The local spatial decorrelation methods in MPEG and JPEG are very similar. Picture data is block transform coded with the two-dimensional orthonormal 8x8 DCT. The resulting 63 AC transform coefficients are mapped in a zig-zag pattern to statistically increase the runs of zeros. Coefficients of the vector are then uniformly scalar quantized, run-length coded, and finally the run-length symbols are variable length coded using a canonical (JPEG) or modified Huffman (MPEG) scheme. Global frame redundancy is reduced by 1-D DPCM, of the block DC coefficients, followed by quantization and variable length entropy coding.
MCP DCT ZZ Q Frame -> 8x8 spatial block -> 8x8 frequency block -> Zig-zag scan -> RLC VLC quantization -> run-length coding -> variable length coding.
The similarities have made it possible for the development of hard-wired silicon that can code both standards. Even microcoded architectures can better optimize through hardwired instruction primitives or functional blocks. There are many additional minor differences. They include:
- DCT and quantization precision in MPEG is 9-bits since the macroblock difference operation expands the 8-bit signal precision by one bit.
- Quantization in MPEG-1 forces quantized coefficients to become odd values (oddification).
- JPEG run-length coding produces run-size tokens (run of zeros, non-zero coefficient magnitude) whereas MPEG produces fully concatenated run-level tokens that do not require magnitude differential bits.
- DC values in MPEG-1 are limited to 8-bit precision (a constant step size of 8), whereas JPEG DC precision can occupy all possible 11-bits. MPEG-2, however, re-introduced extra DC precision.
How do MPEG and H.261 differ ?
H.261 was targeted for teleconferencing applications where motion is naturally more limited. Motion vectors are restricted to a range of +/- 15 pixels. Accuracy is reduced since H.261 motion vectors are restricted to integer-pel accuracy. Other syntactic differences include: no B-pictures, different quantization method.
H.261 is also known as P*64. P is an integer number meant to represent multiples of 64kbit/sec. In the end, this nomenclature probably won't be used as many services other than video will adopt the philosophy of arbitrary B channel (64kbit) bitrate scalability.
Is H.261 the de facto teleconferencing standard ?
Not exactly. To date, about seventy percent of the industrial teleconferencing hardware market is controlled by PictureTel of Mass. The second largest market controller is Compression Labs of Silicon Valley. PictureTel hardware includes compatibility with H.261 as a lowest common denominator, but when in communication with other PictureTel hardware, it can switch to a mode superior at low bit rates (less than 300kbits/sec). In fact, over 2/3 of all teleconferencing is done at two-times switched 56 channel (~P = 2) bandwidth. Long distance ISDN ain't cheap. In each direction, video and audio are coded at an aggregate of 112 kbits/sec (2*56 kbits/sec).

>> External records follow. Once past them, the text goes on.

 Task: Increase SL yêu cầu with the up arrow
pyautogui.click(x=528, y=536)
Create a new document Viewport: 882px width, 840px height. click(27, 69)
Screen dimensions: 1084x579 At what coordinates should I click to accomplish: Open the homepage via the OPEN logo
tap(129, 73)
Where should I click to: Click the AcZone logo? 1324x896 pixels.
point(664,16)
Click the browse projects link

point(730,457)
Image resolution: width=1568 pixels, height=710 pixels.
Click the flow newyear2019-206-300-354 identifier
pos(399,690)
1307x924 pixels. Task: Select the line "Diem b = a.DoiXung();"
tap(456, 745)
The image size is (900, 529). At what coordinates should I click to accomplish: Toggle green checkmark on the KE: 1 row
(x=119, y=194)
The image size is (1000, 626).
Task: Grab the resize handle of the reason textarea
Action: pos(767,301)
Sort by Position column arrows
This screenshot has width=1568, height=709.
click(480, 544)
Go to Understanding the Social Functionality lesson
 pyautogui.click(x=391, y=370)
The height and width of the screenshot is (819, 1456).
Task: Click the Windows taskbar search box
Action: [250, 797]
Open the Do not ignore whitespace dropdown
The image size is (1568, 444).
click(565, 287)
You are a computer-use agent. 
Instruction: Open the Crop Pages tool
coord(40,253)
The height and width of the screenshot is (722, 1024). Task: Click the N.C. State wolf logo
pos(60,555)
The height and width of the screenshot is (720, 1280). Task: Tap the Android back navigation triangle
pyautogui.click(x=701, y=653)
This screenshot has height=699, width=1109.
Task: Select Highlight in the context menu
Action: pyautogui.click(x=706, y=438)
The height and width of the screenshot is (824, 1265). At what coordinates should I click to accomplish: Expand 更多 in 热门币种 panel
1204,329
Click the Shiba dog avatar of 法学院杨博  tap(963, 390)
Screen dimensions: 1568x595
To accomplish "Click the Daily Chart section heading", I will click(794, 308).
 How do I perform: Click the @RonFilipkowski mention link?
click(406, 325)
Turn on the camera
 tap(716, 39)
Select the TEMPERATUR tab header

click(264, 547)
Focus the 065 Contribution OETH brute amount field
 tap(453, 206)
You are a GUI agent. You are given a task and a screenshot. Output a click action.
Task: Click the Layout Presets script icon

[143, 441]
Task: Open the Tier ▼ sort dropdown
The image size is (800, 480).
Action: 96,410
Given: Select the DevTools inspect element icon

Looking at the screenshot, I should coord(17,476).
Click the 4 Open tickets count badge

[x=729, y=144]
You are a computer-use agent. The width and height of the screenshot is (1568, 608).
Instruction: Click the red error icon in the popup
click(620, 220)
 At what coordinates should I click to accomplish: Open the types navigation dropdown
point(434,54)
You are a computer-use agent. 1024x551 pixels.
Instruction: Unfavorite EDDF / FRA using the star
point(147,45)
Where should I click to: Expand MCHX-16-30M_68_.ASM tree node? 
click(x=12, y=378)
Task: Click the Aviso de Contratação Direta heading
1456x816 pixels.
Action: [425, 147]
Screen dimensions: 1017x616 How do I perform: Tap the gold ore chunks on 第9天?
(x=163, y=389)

The PictureTel proprietary compression algorithm is acknowledged to be a combination of spatial pyramid, lattice vector quantizer, and an unidentified entropy coding method. Motion compensation is considerably more refined and sophisticated than the 16x16 integer-pel block method specified in H.261.
The Compression Labs proprietary algorithm also offers significant improvement over H.261 when linked to other CLI hardware.
Currently, ITU-TS (International Telecommunications Union, Teleconferencing Sector), formerly CCITT, is quietly defining an improvement to H.261 with the participation of industry vendors.